The narrative scene depicts five figures: two humans, a bull, and two leopards. One of the humans is holding a snake, or rattle, in its right hand. The other human figure is holding its penis. A full description of the narrative scene, along with interpretations of its meaning for the Neolithic community that created it, is published in Antiquity’s Project Gallery.
“We have very little information about the community where this relief was carved,” said Eylem Özdoğan, an archaeologist at Istanbul University and the study’s sole author, in an email to Gizmodo. According to Özdoğan, researchers are still waiting on radiocarbon dates from the site, but they believe it dates to around the end of Göbekli Tepe—the ninth millennium BCE.
“The communities living in this region share a common cultural environment,” he added. “They certainly communicate with each other and share innovations, social ideology and a common culture.”
The ancient site of Sayburç was mostly covered by the modern town (whose name now applies to the site) in 1949. Excavations began last year and turned up a communal building from the Neolithic period—one wall of which includes the carved artwork. So far, only half the building has been excavated, and some modern structures are slated for demolition so that archaeologists can interrogate more of the Neolithic past.
The scene is not the oldest-known artwork. That honor, like art, is subjective; it depends on what you define as (or what can clearly be identified as) art. A 43,900-year-old painting of a warty pig in Indonesia discovered in 2021 may be the oldest known figurative art piece. In Tibet, a set of children’s’ hand and foot prints discovered in 2018 were dated to between 169,000 and 226,000 years old.
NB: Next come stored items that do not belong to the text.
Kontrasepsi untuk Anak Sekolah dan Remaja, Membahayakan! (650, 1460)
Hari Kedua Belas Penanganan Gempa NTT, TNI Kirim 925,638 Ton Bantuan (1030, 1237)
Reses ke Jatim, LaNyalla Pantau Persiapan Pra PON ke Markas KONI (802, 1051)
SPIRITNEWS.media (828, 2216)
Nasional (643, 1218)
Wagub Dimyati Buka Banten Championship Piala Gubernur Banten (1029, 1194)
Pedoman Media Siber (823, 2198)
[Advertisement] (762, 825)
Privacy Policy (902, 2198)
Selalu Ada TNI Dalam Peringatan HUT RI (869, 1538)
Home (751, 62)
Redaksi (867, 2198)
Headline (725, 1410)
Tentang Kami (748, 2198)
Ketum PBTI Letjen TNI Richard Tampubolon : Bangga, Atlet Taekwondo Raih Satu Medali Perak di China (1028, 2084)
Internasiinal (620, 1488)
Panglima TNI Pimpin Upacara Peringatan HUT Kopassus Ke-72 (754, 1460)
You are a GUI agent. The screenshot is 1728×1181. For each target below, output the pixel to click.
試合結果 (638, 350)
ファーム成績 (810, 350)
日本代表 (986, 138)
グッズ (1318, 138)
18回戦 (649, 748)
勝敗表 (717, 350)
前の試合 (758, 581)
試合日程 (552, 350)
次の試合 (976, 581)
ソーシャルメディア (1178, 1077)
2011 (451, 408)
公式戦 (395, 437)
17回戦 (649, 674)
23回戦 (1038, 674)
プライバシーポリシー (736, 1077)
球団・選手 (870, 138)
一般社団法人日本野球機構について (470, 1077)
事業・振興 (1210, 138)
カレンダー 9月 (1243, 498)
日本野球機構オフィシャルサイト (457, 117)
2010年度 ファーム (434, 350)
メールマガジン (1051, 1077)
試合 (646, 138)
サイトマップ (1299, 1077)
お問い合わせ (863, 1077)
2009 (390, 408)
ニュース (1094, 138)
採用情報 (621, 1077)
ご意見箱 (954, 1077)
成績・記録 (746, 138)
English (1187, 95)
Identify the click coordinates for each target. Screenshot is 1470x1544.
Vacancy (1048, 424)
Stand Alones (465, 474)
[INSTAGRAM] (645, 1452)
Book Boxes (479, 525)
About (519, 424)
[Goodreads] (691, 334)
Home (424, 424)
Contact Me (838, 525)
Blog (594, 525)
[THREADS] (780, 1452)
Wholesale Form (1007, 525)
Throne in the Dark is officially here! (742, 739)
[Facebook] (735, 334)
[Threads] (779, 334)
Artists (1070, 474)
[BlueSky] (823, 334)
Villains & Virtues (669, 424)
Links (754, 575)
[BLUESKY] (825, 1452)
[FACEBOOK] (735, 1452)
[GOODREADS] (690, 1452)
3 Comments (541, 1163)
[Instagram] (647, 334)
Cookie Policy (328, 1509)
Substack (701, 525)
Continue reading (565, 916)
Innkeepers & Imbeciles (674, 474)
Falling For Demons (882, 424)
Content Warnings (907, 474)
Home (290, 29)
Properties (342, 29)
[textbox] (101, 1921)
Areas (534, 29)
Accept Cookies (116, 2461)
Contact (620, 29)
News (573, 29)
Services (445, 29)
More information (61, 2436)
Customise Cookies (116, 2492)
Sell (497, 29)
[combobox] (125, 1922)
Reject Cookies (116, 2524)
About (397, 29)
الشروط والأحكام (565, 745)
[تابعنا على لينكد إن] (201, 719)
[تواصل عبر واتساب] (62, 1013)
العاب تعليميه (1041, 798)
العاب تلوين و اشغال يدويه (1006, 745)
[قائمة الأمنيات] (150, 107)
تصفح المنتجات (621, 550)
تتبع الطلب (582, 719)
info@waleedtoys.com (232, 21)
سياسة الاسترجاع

The prints are perhaps more tenuously ‘art’ than the painted pig, but both predate the Sayburç relief by tens of thousands of years. However, neither of those artworks were narrative scenes, or artworks meant to tell a story.
In 2011, archaeologists discovered a 12,250-year-old rock with stenciled depictions of birds and humans. Research published on the limestone etchings in 2019 described it as narrative art, but that conclusion is up for interpretation.
Based on the orientation of the figures, Özdoğan believes there are two scenes depicted in the relief. One features a human and the bull, and the other features a human figure and flanked by two leopards. Both of the humans in the scene are male, based on the apparent phalluses the artists took the time to carve. One of the leopards has a penis, too, but the other does not.
The building in which the narrative scenes were found was communal; benches lined the walls, and the carvings were found on the backrests of the benches. In the paper, Özdoğan notes that the artwork can be considered a reflection of the community’s collective memory, something to uphold its values. What those values were, exactly, might require some more investigation.
Archaeologists won’t know more about the community that lived at Sayburç—beyond its apparent connections to other Neolithic settlements in Anatolia and its style of artwork—until more excavations can be done. But it’s an exciting new twist for our understanding of some of the earliest settlements from the Stone Age.